Pixel coordinate grounding data:
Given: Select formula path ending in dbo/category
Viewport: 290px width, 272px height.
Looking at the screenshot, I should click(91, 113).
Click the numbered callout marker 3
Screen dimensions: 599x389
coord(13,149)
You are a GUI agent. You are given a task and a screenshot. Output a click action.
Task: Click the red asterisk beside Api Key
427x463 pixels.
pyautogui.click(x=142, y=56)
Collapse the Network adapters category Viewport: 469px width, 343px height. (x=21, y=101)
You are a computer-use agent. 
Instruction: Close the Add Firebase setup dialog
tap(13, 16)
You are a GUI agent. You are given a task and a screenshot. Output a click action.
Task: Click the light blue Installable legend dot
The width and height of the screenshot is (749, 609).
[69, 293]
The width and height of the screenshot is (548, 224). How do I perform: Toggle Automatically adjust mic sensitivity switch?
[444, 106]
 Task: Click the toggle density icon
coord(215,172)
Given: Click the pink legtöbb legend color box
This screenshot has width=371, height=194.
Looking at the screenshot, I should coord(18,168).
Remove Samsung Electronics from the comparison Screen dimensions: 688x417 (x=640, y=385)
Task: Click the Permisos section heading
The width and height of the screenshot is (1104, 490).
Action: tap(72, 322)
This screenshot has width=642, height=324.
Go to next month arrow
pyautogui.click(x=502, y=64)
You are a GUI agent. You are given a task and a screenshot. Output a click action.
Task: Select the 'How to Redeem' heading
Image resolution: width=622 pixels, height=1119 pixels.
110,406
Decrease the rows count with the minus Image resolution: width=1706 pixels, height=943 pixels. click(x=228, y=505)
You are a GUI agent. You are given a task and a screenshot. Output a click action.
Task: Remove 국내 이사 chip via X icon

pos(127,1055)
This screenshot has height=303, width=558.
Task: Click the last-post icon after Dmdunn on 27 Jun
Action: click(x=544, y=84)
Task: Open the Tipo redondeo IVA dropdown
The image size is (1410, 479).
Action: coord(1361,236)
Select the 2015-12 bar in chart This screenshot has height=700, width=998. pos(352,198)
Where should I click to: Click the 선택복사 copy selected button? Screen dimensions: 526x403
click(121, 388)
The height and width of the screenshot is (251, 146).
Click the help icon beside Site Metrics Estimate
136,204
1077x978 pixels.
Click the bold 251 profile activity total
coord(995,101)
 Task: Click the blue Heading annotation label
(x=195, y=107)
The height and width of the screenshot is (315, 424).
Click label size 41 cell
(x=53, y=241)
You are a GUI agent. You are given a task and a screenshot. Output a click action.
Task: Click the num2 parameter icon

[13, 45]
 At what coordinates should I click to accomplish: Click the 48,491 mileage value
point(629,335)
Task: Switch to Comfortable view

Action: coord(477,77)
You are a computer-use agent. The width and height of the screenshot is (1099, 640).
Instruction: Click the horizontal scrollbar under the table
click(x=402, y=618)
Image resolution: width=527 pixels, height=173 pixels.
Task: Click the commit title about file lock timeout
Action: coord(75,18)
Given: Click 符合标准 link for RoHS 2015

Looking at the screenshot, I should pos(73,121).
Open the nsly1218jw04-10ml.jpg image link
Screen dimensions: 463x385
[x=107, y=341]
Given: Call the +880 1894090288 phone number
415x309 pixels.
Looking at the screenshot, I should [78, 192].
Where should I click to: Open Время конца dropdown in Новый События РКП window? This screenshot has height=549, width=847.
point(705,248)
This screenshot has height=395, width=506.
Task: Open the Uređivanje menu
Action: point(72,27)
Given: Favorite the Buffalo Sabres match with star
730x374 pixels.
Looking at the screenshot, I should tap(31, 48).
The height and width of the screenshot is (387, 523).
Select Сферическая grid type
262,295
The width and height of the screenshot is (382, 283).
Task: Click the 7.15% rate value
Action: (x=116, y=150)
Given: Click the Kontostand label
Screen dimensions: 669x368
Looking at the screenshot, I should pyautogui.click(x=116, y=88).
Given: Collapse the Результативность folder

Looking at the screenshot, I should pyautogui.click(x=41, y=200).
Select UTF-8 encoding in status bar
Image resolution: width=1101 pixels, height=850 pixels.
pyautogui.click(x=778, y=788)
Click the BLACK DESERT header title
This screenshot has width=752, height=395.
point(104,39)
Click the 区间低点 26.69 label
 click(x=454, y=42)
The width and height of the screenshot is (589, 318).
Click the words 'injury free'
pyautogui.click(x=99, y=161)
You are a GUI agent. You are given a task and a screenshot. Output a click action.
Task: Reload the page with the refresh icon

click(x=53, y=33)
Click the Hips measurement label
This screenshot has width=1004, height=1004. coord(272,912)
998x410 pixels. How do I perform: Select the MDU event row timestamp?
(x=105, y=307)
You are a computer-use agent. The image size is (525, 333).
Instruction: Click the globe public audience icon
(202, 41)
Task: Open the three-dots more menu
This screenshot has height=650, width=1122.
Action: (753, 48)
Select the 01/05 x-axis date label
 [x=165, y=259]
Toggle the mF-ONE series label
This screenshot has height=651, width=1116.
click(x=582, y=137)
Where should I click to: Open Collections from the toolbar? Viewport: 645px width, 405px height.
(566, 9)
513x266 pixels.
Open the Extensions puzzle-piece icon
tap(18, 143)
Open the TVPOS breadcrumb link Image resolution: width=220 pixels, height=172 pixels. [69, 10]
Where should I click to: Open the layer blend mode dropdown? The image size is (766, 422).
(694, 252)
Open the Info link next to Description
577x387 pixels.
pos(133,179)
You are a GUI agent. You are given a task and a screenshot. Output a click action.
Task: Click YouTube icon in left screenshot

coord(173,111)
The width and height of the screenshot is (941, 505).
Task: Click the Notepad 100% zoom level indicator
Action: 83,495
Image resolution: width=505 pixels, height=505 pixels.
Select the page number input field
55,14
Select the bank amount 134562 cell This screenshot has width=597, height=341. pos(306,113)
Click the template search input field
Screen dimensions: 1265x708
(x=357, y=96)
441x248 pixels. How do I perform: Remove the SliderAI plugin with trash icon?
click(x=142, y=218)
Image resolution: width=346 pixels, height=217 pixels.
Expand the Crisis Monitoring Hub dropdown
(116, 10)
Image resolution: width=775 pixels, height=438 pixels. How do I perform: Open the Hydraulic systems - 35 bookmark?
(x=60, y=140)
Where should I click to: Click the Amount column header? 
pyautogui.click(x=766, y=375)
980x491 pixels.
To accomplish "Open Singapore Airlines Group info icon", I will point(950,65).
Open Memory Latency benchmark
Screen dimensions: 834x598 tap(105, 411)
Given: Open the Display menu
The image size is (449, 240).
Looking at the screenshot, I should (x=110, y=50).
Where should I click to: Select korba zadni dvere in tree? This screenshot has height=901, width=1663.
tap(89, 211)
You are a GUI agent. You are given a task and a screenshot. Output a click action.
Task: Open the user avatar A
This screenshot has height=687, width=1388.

:: What to work on ::
From the records above, return each line where "category" occurs.

:: Final answer ::
Given: Select formula path ending in dbo/category
Collapse the Network adapters category Viewport: 469px width, 343px height. (x=21, y=101)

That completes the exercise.